Starting at the line that holds "Where should I" and stopping at the line that holds "This screenshot has height=1273, width=1881.", restate the records below word for word, with both of those lines included.

(Dataset items)
►

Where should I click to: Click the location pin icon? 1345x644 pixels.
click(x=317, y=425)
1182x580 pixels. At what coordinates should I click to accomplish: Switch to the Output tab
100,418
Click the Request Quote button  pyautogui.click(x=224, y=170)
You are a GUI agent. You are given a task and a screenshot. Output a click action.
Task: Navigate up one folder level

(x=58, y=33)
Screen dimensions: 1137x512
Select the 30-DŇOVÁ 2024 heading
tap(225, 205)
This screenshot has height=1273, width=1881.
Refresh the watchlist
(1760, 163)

◄
►

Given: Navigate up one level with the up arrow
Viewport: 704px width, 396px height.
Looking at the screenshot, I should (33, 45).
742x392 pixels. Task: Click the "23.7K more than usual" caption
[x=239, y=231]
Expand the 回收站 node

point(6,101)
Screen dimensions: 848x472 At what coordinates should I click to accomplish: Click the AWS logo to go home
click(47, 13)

◄

## RESPONSE BOX
Where should I click to: Click the location pin icon? 1345x644 pixels.
click(x=317, y=425)
1182x580 pixels. At what coordinates should I click to accomplish: Switch to the Output tab
100,418
Click the Request Quote button  pyautogui.click(x=224, y=170)
You are a GUI agent. You are given a task and a screenshot. Output a click action.
Task: Navigate up one folder level

(x=58, y=33)
Screen dimensions: 1137x512
Select the 30-DŇOVÁ 2024 heading
tap(225, 205)
This screenshot has height=1273, width=1881.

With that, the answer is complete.